Montada no setor de recolhimento de impostos como o ISS (Imposto Sobre Serviços) e, ao que parece, também do IPTU, a gatunagem é calculada em, pelo menos, meio bilhão de reais.
Por conta de investigação iniciada pela Controladoria criada por Haddad, foram presos – depois soltos – quatro auditores fiscais.
São eles: Ronilson Bezerra de Rodrigues, ex-subsecretário da Receita e segundo na hierarquia do ex-secretário das Finanças Mauro Ricardo, isso no governo de Gilberto Kassab; Eduardo Barcelos, ex-diretor de arrecadação; Luis Alexandre Cardoso de Magalhães, ex-agente de fiscalização e Carlos Augusto Di Lallo do Amaral, ex-diretor da Divisão de Cadastro de Imóveis.

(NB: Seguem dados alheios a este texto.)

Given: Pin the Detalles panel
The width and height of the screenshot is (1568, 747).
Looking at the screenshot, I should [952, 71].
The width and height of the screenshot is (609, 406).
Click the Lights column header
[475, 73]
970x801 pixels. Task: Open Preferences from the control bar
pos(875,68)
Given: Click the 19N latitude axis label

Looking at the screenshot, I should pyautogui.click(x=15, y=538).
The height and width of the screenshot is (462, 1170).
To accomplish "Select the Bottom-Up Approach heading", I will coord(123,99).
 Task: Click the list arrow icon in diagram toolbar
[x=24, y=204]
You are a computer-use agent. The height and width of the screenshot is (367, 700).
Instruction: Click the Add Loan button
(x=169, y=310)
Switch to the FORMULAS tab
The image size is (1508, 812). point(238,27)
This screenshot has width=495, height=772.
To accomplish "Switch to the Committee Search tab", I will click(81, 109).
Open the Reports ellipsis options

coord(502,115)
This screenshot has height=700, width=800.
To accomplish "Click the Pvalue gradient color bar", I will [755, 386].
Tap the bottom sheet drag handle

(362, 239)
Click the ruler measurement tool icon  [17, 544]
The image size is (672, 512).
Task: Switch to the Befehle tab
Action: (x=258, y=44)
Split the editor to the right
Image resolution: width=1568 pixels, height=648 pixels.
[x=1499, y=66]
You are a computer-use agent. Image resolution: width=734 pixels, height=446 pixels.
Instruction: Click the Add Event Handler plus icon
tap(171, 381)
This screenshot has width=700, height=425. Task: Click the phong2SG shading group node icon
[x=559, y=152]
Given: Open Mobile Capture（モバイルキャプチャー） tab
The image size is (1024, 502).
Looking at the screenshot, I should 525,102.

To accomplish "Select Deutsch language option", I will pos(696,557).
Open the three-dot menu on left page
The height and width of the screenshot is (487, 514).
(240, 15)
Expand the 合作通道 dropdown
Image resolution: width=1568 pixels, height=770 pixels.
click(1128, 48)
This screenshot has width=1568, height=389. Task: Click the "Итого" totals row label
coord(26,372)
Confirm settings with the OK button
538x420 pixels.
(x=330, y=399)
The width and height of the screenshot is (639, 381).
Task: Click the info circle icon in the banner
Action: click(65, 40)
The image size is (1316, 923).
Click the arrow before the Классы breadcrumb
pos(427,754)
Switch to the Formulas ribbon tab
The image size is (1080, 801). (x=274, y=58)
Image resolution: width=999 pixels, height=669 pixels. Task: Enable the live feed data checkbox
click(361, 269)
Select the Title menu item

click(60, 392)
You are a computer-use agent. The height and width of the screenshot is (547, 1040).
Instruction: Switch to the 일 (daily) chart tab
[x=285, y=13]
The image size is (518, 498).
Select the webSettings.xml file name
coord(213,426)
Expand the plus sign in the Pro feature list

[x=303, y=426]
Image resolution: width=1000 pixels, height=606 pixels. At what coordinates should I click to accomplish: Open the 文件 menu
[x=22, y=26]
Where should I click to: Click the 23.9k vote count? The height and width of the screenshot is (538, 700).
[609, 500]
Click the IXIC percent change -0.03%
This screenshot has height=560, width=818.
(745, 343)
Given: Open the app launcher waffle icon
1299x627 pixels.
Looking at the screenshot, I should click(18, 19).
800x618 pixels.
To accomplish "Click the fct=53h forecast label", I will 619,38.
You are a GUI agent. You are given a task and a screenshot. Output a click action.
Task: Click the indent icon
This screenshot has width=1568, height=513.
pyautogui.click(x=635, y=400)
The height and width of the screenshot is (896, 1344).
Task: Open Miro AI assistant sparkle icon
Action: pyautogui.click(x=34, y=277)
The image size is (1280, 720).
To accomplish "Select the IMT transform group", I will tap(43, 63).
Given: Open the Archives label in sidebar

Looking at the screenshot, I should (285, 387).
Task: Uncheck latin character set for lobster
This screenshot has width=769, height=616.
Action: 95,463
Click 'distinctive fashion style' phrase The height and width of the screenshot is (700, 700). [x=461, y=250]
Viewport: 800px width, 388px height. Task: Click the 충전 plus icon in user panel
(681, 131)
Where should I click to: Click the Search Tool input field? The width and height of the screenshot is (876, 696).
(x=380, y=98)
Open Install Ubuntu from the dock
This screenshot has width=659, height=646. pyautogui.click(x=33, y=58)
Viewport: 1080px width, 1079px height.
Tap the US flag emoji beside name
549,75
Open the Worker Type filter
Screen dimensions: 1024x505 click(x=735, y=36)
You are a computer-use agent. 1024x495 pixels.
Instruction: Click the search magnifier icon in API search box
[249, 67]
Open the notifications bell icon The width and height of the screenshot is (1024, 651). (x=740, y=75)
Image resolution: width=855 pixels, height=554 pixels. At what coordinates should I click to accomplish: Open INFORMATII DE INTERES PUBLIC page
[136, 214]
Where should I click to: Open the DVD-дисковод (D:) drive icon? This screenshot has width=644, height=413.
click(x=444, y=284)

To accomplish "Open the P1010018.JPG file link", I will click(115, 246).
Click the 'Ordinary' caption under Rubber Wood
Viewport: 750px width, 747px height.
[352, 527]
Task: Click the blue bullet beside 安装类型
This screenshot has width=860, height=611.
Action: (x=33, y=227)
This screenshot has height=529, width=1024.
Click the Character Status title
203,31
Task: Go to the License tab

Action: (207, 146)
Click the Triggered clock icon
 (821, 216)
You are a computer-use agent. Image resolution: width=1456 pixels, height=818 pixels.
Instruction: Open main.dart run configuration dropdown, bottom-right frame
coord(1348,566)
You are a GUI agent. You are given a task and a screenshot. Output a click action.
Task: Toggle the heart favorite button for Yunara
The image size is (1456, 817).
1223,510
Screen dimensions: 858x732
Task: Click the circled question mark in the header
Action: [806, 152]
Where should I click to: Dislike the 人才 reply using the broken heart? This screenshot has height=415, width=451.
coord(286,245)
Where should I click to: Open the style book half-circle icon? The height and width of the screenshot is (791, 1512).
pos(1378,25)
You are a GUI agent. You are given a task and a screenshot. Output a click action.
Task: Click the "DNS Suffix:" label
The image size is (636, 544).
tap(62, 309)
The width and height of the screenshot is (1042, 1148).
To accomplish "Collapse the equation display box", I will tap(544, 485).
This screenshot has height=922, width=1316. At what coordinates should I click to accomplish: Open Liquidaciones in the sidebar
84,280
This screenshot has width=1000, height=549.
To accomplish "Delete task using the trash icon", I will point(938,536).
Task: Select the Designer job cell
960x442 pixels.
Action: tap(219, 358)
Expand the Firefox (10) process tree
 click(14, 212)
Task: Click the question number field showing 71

O furacão já engoliu, inclusive, o secretário de governo de Haddad, o vereador Antonio Donato (PT), que deixou o cargo na terça-feira (12), depois de acusado por um dos quatro fiscais presos de ter recebido R$ 200 mil para campanha.
Começo da manhã da quinta-feira (14). Posto diante dos fatos, a cada resposta o prefeito avança, avisa a quem quer que seja que não cederá, não mudará o rumo das investigações no que depender dele:
(…) “não há como recuar e não haverá recuo, porque é uma decisão que foi tomada ‘a priori’, não ‘a posteriori’ dos acontecimentos. Foi tomada no momento da criação da Controladoria. Acontecesse o que acontecesse, não haveria recuo” [nos poderes e na independência da Controladoria].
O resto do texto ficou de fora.